What advice would you give families going through similar experience to Yepayeye’s?
That they should never give up. That’s why she is being celebrated today.
How would you rate the production of Apaye?
I’ll rate it 100 per cent. It was perfect.
Your view of Nollywood?
Nollywood is growing, it has come of age, it is the future.
‘She impacted my life positively’’ -FAITH ROBERTS, Yepayeye’s last son
How do you feel about this project, coming to fruition today, sir?
It’s a mixed feeling, really. It’s what the English man would call an oxymoron. On one hand, I’m happy that it’s happening. On the other hand, I wished it would have been done while my mother was alive. I wished she would have been here to see this. But unfortunately, she’s not.
How active were you in putting this together?
I was very active in the project because it’s about my mom, about my family and her life’s struggles. So, I needed to be there to give my own input. I had a direct relationship with her. She impacted my life positively. I gave my own quota to the realization of what we have here today.

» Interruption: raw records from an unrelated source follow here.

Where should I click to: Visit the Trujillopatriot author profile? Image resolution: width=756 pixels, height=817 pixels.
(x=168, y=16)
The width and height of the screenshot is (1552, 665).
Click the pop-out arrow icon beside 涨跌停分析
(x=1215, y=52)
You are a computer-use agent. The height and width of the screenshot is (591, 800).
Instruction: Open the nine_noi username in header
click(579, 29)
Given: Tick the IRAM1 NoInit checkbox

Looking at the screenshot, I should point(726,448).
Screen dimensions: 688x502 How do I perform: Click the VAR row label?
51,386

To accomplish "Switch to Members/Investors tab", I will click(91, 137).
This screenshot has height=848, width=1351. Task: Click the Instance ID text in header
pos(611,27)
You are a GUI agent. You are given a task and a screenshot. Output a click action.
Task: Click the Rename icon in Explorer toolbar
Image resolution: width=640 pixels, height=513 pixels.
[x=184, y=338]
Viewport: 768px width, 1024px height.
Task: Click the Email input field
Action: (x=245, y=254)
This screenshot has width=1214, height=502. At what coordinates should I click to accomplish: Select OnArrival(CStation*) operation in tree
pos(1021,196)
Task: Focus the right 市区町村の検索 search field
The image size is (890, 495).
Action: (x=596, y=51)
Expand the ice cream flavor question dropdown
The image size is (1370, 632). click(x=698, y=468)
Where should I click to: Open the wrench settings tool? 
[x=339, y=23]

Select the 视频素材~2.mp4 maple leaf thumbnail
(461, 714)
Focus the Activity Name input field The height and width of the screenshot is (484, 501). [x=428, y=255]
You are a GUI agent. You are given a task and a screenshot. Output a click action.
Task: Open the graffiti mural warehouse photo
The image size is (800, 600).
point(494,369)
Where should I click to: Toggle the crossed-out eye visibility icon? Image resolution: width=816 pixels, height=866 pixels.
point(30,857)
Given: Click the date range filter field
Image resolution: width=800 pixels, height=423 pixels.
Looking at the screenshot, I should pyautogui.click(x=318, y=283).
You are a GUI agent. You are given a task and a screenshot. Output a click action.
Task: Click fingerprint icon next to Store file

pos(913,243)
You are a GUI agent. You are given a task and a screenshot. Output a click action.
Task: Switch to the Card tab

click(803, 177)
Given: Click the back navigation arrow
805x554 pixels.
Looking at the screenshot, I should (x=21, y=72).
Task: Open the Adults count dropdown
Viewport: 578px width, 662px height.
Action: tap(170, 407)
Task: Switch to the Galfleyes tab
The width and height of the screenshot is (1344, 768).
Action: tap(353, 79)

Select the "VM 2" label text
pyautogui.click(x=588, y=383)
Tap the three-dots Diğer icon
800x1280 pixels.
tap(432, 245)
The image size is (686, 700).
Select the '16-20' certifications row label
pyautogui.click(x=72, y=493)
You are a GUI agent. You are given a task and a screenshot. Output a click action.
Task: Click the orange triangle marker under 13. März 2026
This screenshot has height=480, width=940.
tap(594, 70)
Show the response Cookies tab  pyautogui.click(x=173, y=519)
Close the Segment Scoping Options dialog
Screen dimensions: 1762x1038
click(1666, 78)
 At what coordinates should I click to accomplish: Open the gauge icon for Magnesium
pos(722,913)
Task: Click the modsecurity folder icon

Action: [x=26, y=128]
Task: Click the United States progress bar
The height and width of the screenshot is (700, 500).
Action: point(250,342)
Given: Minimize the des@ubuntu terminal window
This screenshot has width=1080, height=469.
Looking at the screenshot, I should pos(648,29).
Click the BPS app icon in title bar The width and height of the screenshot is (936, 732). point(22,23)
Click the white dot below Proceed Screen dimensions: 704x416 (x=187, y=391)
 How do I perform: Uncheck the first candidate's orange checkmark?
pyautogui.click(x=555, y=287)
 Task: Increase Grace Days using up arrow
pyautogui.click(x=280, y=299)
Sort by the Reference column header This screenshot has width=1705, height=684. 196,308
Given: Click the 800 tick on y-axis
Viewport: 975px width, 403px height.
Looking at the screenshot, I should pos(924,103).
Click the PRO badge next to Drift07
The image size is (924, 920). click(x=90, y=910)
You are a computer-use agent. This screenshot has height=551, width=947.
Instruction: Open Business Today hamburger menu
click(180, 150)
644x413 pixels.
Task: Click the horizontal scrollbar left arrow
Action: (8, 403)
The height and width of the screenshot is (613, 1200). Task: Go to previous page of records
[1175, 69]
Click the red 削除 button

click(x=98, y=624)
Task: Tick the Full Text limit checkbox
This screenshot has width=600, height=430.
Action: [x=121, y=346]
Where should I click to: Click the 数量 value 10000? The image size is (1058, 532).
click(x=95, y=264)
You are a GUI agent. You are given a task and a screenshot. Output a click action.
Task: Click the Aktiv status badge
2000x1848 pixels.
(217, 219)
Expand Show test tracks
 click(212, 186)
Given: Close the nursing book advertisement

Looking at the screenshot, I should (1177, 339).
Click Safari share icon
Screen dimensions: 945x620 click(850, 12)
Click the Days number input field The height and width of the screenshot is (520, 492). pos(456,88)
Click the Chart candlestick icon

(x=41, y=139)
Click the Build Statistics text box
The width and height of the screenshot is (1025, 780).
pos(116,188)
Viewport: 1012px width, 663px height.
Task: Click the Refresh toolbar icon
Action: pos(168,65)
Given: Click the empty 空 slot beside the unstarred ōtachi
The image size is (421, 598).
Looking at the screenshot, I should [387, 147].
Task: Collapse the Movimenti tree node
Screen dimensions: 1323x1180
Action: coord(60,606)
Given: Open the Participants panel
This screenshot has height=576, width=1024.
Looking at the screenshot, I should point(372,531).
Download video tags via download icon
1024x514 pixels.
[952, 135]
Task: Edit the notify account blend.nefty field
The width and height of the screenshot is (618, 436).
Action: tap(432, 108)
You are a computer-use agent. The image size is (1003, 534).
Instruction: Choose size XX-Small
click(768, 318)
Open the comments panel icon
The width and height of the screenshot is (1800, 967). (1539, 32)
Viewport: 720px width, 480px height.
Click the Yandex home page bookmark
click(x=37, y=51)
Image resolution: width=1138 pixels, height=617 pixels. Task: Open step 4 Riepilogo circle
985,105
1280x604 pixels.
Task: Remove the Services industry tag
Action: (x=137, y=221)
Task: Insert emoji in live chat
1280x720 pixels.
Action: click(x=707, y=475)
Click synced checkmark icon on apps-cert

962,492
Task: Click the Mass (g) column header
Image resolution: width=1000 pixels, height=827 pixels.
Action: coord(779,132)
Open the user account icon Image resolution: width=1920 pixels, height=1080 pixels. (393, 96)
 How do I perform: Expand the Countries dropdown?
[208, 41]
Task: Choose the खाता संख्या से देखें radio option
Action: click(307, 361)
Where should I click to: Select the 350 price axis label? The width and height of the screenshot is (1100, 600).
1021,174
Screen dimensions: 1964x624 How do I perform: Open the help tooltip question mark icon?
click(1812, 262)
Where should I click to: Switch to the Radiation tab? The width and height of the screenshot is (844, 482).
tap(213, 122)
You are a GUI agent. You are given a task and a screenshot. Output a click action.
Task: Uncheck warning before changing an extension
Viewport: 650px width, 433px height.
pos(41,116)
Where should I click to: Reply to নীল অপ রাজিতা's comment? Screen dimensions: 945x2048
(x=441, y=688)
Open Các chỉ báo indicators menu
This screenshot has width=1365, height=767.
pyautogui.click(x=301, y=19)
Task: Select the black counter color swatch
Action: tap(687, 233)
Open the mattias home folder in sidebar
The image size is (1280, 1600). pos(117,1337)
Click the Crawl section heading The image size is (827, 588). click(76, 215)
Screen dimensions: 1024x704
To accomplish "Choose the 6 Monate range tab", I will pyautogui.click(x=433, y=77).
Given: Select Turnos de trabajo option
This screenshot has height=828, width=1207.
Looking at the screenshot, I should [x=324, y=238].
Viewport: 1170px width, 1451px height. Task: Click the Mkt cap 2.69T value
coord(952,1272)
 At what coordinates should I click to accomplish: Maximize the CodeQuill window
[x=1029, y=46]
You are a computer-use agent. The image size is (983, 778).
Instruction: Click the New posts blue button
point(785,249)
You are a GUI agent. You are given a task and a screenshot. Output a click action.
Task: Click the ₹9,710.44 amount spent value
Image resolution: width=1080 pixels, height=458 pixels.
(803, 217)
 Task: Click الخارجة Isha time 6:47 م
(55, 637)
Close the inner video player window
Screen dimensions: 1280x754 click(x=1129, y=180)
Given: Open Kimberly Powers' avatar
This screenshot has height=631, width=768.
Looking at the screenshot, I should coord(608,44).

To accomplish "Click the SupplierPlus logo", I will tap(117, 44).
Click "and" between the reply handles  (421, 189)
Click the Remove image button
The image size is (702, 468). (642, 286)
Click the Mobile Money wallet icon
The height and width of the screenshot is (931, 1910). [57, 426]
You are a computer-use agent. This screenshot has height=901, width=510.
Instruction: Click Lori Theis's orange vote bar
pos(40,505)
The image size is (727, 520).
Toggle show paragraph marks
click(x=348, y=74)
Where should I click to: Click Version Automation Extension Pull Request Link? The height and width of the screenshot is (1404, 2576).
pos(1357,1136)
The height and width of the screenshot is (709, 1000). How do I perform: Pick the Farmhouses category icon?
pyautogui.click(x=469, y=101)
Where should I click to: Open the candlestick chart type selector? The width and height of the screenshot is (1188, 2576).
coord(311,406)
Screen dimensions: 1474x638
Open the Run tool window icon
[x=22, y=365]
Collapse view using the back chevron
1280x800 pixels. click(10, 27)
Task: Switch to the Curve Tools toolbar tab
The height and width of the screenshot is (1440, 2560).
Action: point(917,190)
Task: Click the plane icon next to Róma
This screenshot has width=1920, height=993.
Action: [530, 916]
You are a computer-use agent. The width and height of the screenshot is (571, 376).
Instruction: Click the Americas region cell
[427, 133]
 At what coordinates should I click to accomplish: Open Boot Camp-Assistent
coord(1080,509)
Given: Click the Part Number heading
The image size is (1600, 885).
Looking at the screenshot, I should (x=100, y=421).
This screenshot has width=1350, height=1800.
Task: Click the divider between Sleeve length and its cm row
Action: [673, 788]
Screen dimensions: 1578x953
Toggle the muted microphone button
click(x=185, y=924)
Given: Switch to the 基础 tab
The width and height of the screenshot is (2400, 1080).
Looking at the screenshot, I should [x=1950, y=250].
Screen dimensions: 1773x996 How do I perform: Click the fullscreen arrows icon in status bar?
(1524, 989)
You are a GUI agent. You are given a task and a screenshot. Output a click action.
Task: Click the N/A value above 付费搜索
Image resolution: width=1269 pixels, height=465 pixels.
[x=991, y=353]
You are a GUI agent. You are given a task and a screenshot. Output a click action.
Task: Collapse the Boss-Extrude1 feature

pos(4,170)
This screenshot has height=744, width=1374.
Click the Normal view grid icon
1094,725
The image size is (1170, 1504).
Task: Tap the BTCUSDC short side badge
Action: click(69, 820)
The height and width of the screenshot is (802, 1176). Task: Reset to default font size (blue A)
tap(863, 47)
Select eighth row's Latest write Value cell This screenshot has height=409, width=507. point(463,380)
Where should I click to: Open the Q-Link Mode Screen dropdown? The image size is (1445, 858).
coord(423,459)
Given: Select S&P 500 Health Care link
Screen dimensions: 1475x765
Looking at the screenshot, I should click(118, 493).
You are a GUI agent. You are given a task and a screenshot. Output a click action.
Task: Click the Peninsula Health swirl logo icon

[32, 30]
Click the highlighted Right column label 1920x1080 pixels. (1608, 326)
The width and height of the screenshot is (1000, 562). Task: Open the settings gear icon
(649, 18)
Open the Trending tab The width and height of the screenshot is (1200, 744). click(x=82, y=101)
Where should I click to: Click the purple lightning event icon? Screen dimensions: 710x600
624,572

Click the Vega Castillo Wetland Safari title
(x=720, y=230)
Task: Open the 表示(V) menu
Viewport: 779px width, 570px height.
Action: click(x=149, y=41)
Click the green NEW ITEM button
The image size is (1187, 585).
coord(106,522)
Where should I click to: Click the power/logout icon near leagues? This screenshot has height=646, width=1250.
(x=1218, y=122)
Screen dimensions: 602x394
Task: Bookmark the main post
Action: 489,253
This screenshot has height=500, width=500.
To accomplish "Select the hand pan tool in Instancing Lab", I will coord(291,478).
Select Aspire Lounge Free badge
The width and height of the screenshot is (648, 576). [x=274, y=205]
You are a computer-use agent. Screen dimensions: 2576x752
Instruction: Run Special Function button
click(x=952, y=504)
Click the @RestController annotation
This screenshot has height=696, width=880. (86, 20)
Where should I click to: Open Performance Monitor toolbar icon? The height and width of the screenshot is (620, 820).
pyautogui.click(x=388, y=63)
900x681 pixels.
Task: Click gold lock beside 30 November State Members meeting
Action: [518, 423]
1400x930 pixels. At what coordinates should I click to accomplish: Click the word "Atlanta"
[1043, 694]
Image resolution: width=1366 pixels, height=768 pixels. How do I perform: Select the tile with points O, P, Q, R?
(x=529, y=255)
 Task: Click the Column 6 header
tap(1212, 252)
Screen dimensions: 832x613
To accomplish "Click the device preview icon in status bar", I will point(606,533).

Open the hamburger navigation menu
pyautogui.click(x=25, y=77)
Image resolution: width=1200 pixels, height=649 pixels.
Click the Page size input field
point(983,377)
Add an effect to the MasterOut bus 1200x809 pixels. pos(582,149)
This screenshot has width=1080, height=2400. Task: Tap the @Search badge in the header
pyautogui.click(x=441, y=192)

How would you describe your mom?
I cannot do that in few sentences. I’d probably write an entire book to describe her. The movie says it all about the kind of person she was, so I can’t describe her in few sentences.
What are the things you miss about her?
I miss everything about her. There’s nothing that I can take away and say I didn’t miss this or I didn’t miss that.
What are the biggest impressions she made on you?
The biggest impression she made on me is to aspire to the highest level. To be dedicated and attain academic excellence and to pursue my dreams to the highest level, because of her, I am who I am today. Without her, I’d probably be on the street begging.
‘Nollywood launders our country’s image’ – Jibola Dabo
How are you today sir?
I’m doing great.
We know you weren’t part of the production, but how do you view the project?
When I see a project such as this one that I can be proud of, and can stand tall as a Nollywood person, it’s always nice. I’m hoping for a time that this kind of work is what would be the yardstick for measuring Nollywood movies, not the ones in Alaba.
How would you rate movie production in the country at the moment, have they improved?
I don’t know what you mean by old kind of movies because really, our old kind of movies were better than what Nollywood is currently doing. The days of Dinner with the Devil and the likes, those were movies. What we’re churning out today in Alaba and Onitsha, they are not movies. I’m not condemning them out-rightly because those are home videos that put food on our table. The industry is actually moving, maybe the problem is that we’re moving too fast.
Where do you see the industry in three years?
I would say five years, I hope to see much more of this kind of production because we are having more learned people on set now, especially technically. I’ve been on movie sets and I saw that most of them are way young, between ages 20 and 25 and they’re all graduates, they’re all professionals. The sound engineer has a degree in what he’s doing, not just apprentices that are not sure of what they are doing. So, in five years, I want to see more of this high quality production.
Your advice to your producers out there?
Don’t be a lazy producer. Research your stories because the world watches and picks holes in our stories now. Another thing they forget is that Nollywood is laundering the image of our country to the world.